EXCERTO ESCOLHIDO:

A Fundación Proa é outra paragem obrigatória. Situada na Boca, apresenta regularmente exposições ou intervenções artísticas que visam uma total rutura com o óbvio, com o hábito, com a previsibilidade. Proa, tal como o próprio bairro de Boca, é irreverência e isso é obrigatório. Mas Buenos Aires também se faz de tradição e o Museu Evita é um dos seus melhores exemplos. A viagem, de cerca de uma hora, pela vida da mulher que ainda todos amam é, simplesmente, imperdível.

Catedral do Tango

Médio defensivo

O número 4006 é um barracão feito catedral

Longe do centro e do turismo, a gentrificação ainda não chegou a esta zona mas nem a herança da linha de Sintra me salva. O trajeto numa quinta à noite é, no mínimo, marcante. Há demasiada pobreza nas ruas, imenso lixo, é toda uma viagem a uma Buenos Aires desconhecida. O número 4006 é um barracão feito catedral. Um espaço imponente, quase berlinense, onde todo o pé de chumbo se mostra e ninguém voa. O vinho é quente, Malbec de família, tinto de escolha. E eis que a hora chega e somos chamados à pista. Três conselhos da Irina sobre tango: “O tango é sobre ti e a música. É sobre tu e o outro. E é sobre vocês os dois e os outros.” Começa a música, siga a dança.

San Telmo

Médio ofensivo

Todas as cidades têm a sua Feira da Ladra

É o 8 do futebol moderno. Leva a bola para a frente, traz a vida do passado. Antiga zona rica, perdeu fama e dinheiro aquando da epidemia de febre amarela no século XIX. Desde então tornou-se refúgio de imigrantes europeus, de pobres, de desenraizados, de artistas. E foi graças a estes últimos que tem renascido. As rendas ainda são baixas mas encontram-se espaços imperiais e repletos de história, como aqueles que podemos visitar no El Zanjón de Granados, e com direito a explicação completa pelo entusiasta Enrique. San Telmo não é só passado, são também bares, restaurantes, galerias. Obrigatório? Passear pela Feira. Todas as cidades têm a sua feira da ladra. Esta prolonga-se por quilómetros. É enorme. Como tudo nesta cidade.

Colónia del Sacramento

Extremo direito

Da praia de Las Delicias ao campo de futebol

Portugal vive do lado direito do Rio de la Plata. Meio mundo recomenda a passagem pela antiga colónia portuguesa e esse meio mundo tem toda a razão. Da calçada de pedra a lembrar Trás-os-Montes aos jacarandás que me lembram a minha Lisboa, do bater das ondas na praia de Las Delicias ao campo de futebol quase abandonado, quase tudo são reminiscências dum império que se desfez. A viagem é relativamente curta, não chega a uma hora de barco e compensa cada minuto. Mesmo aqueles extra que ocorrem por atrasos da transportadora. E se o atraso for muito e a raiva crescer? É bater palmas, pelo menos em Roma há que fazer como os romanos.

TRABALHO PEDIDO:
• 1. Nas entradas abaixo, troca "icon" por "button" e mantém todo o resto igual. Deixa as imagens de fora da resposta.
• 2. Por favor, continua o excerto sobre Buenos Aires a partir do ponto em que termina.

ENTRADAS A PROCESSAR:

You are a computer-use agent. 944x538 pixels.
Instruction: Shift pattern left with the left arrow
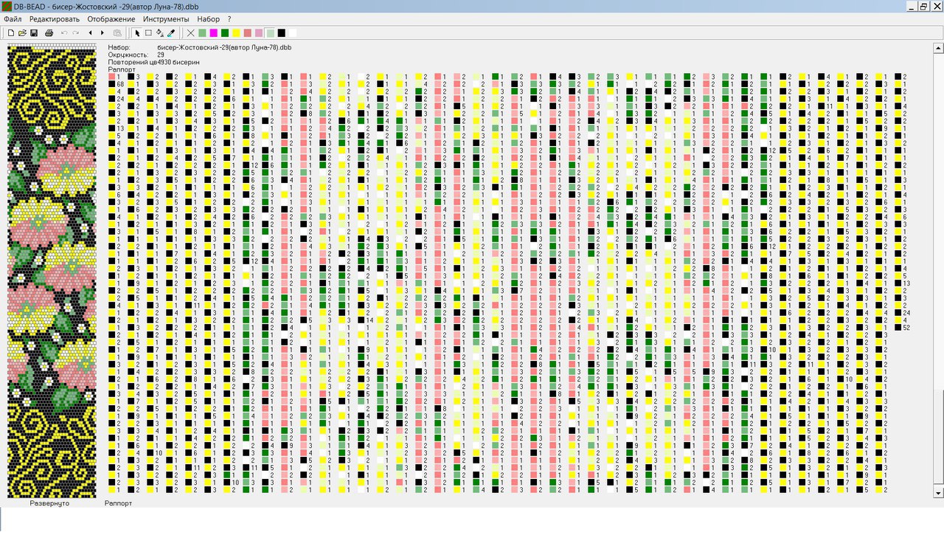click(91, 33)
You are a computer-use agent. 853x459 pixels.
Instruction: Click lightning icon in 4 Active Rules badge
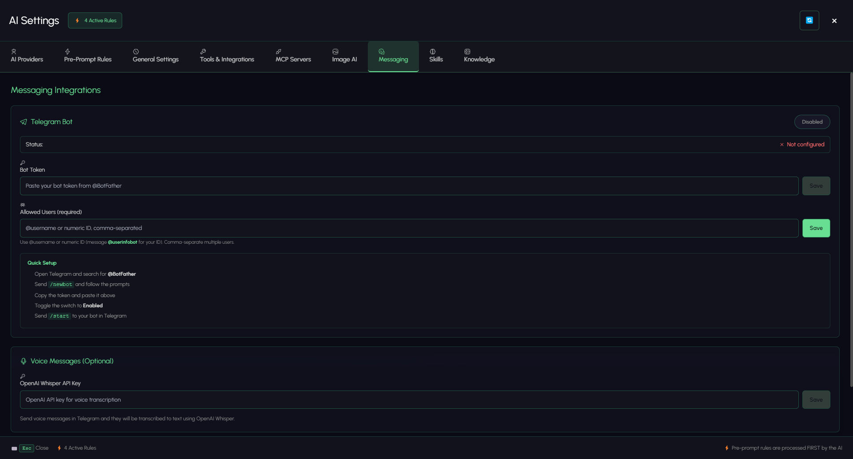(77, 20)
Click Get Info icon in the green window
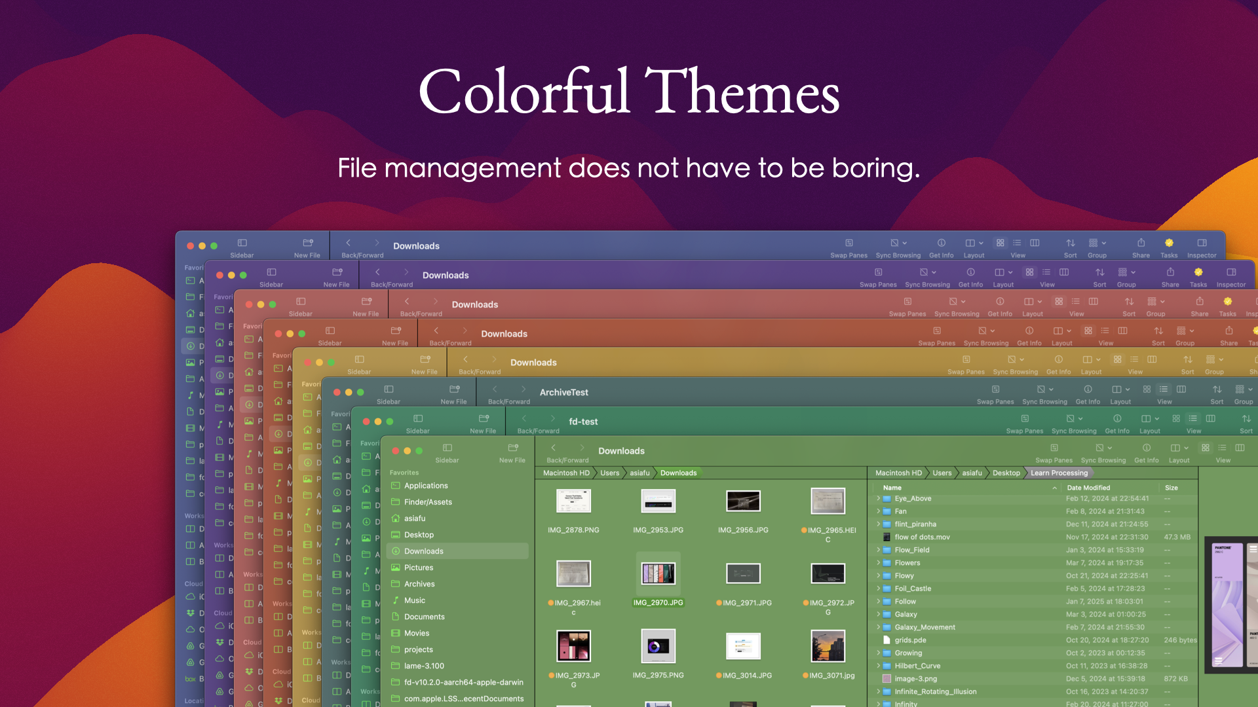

RESPOSTAS ESCRITAS:
• 1.
You are a computer-use agent. 944x538 pixels.
Instruction: Shift pattern left with the left arrow
click(91, 33)
You are a computer-use agent. 853x459 pixels.
Instruction: Click lightning button in 4 Active Rules badge
(77, 20)
Click Get Info button in the green window

• 2.
Boca

Extremo esquerdo

Boca é Bombonera

É a história de um clube, de um estádio imponente, de um deus na Terra, mas de um museu pobre. O clube merecia mais, Maradona merecia mais. Boca é também o bairro dos extremos. O extremo dos truques e das fintas, do fogo de vista. Da cor e da explosão. Feito para inglês ver. E americano. E italiano. E português. E, por isso, falta tanta vida e realidade ao Caminito. A vida que sobra no outro lado, na vida de quem sofre com uma pobreza brutal. Boca é fome, desemprego, violência e “por aí não, señor”. Para sair de Boca? Bus. Com uma nota de 100 pesos (eles nunca têm troco) sai a custo zero.

Comida

Avançado

E que tal embutidos artesanales?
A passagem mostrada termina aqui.